Wednesday 5 October 2011

A moment of suspension, but not suspense

A few of the children of Haramaya's matenance staff and some kids from the near-by village of Batti have lined up against a fence to confirm a rummor. Yep, it's true, the white people float. Down below them, in the swimming pool, I and two VSO (like an international Peace Corps) volunteers splash and swim from side to side of the uncrowded deep end. I do a cannonball to gasps. Soon after a young Etiopian man copys the act, only his is much more impressive because he has to work up his courage. He dives in and stays under the water until he's reached the shallow end, since I don't think he can tread. I can barely hold my breath underwater here at all. I blame it on the altitute. So I float on my back as Ethiopian music blasts and people chatter.

I am officially in a state of "sitting pretty". I have my housing, food (to a degree. Hmm, cold injera and egg.), toliet, shower (to a degree. Yeay, cold water in the middle of the bathroom), telivision, and internet provided to me for free. Essentially, my schedule looks like I'm retired. It is unknown what job I will have, but for now, I'm allowed to go and do what I want. I'm certainly not complaining. I'm unpacked and happy.

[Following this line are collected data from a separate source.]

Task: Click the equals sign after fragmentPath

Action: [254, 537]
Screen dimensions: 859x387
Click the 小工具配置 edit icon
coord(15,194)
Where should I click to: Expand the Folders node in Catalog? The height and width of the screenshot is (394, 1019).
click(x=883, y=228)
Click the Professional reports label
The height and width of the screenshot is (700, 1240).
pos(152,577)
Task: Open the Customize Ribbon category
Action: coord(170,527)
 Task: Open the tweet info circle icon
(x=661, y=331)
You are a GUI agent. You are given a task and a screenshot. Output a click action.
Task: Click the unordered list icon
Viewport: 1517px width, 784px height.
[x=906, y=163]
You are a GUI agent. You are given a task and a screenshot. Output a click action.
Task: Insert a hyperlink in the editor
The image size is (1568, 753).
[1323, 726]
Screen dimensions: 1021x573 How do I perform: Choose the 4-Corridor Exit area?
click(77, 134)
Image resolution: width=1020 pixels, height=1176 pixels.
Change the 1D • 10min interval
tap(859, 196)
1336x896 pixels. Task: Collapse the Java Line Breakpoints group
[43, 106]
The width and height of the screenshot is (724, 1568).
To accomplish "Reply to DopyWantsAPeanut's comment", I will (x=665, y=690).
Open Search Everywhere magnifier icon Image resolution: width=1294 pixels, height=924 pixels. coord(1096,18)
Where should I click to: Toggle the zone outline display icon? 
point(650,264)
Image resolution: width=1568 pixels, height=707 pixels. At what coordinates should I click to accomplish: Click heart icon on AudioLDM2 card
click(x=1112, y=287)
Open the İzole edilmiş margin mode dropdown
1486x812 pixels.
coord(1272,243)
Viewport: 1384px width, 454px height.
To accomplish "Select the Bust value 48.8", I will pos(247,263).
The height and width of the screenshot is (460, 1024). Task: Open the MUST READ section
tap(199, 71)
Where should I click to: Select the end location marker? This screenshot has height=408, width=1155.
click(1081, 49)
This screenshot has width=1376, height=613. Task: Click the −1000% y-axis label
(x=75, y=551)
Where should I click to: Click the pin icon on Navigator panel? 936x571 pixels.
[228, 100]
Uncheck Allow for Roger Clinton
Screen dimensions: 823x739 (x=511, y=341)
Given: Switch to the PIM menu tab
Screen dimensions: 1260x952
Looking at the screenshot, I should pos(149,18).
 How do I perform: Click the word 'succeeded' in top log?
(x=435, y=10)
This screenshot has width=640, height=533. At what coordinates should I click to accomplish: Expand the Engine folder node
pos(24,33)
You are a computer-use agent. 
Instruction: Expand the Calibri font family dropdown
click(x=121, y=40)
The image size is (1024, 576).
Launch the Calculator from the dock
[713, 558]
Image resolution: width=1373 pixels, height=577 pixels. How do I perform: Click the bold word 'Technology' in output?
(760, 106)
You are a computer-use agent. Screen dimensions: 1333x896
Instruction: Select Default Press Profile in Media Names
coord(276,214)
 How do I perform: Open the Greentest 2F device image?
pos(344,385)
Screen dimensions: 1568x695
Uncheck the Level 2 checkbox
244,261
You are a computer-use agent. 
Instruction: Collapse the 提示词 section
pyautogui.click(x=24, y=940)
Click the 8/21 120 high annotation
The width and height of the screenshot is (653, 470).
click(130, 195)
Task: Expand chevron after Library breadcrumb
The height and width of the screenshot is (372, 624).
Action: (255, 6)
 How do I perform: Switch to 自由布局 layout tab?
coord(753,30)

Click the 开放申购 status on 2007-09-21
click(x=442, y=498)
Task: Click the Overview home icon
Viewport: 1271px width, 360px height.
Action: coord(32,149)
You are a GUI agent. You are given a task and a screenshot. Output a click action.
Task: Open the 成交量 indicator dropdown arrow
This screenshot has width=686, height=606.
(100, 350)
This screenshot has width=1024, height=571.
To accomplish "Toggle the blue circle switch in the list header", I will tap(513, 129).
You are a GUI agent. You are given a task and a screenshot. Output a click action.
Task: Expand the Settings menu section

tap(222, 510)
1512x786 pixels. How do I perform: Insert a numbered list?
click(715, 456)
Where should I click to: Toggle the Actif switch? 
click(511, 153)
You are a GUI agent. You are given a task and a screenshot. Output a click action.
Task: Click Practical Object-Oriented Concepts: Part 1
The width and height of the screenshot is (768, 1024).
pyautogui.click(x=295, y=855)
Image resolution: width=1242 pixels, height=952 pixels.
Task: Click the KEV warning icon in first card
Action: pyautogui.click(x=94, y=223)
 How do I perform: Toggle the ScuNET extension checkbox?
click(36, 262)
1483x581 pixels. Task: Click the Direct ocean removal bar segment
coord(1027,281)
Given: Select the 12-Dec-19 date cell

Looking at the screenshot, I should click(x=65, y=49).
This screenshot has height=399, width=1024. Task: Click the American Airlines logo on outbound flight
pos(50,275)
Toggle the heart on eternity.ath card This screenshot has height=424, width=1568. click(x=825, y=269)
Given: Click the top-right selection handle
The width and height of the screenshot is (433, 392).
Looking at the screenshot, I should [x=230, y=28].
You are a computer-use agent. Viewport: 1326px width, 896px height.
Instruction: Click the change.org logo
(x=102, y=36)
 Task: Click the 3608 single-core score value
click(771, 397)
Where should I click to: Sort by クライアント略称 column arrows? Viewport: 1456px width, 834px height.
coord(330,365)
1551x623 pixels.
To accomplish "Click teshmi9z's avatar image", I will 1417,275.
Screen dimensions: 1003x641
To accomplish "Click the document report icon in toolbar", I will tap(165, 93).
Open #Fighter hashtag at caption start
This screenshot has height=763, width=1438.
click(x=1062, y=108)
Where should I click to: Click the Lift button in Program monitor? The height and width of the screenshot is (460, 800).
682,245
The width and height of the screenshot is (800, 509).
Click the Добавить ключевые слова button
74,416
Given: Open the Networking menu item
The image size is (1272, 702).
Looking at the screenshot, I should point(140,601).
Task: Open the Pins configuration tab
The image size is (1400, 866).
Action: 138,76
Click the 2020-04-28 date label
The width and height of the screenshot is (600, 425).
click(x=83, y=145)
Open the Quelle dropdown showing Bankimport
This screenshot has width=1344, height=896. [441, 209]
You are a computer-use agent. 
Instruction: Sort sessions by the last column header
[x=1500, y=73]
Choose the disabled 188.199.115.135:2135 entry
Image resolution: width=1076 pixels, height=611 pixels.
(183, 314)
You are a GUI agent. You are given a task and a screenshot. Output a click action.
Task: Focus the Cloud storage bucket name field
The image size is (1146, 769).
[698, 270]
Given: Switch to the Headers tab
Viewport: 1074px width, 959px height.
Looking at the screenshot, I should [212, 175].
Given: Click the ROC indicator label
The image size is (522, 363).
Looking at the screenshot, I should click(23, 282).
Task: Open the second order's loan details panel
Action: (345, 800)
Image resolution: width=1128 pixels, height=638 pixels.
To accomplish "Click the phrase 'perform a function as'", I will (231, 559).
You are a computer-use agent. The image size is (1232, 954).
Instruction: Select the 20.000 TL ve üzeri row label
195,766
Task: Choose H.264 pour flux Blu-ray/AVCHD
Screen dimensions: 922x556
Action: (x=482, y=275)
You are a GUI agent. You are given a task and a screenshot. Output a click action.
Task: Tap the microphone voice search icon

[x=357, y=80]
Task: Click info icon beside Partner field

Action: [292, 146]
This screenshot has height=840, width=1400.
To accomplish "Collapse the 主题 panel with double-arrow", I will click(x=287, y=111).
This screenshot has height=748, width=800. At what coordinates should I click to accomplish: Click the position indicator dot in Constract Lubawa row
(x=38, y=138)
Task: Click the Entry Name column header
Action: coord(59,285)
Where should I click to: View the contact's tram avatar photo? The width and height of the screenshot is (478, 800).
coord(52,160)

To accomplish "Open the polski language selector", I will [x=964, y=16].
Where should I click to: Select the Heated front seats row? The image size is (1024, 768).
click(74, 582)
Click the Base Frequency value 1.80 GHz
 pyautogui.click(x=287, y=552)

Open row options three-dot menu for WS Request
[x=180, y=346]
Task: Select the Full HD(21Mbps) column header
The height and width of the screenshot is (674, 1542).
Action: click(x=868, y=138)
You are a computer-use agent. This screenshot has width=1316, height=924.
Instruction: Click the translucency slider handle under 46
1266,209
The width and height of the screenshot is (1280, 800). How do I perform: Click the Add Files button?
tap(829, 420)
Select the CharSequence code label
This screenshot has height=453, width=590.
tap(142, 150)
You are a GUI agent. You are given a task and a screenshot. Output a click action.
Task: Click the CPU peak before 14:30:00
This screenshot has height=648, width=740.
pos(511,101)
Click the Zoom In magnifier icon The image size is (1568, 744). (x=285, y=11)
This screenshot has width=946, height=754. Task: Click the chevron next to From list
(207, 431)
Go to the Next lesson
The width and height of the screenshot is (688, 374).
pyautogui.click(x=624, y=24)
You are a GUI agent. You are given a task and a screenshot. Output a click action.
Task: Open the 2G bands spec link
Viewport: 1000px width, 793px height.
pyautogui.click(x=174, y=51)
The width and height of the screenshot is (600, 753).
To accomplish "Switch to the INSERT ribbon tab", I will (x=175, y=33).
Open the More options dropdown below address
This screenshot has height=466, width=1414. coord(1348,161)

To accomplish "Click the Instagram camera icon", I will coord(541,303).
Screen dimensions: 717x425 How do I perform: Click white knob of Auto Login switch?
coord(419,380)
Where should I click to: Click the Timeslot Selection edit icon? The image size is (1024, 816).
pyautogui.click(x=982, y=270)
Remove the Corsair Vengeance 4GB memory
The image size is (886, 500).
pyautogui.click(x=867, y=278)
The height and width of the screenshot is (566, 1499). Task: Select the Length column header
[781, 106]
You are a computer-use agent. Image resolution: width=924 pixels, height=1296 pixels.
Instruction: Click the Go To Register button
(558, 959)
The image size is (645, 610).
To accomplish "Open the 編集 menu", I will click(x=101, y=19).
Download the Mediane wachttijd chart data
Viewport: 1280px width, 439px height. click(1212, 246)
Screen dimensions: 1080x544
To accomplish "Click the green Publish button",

On the other side of the fence, women stand. In my bathing suite, I walk past a woman dressed in several layers of cloth and holding an old metal jar. She fills this jar again and again from the public outdoor pre-pool shower that some rather beautiful men are *ahem* actually using as a shower.

She hands her jar to the women who fill a jerrycan. It's a reminder that the water is not working or available on all or even most of the campus. Somewhere, these women will use the water to cook rice over hidden fires. The kids will ask me for money and play tag around the statues instead of going to school.

They smile a lot, these women who cook and clean for us and then have their children ramble around the university because they can't afford to educate them. It's not ideal by far, but I hear them laughing and I'd like to think that they are happy too. Floating in their own way.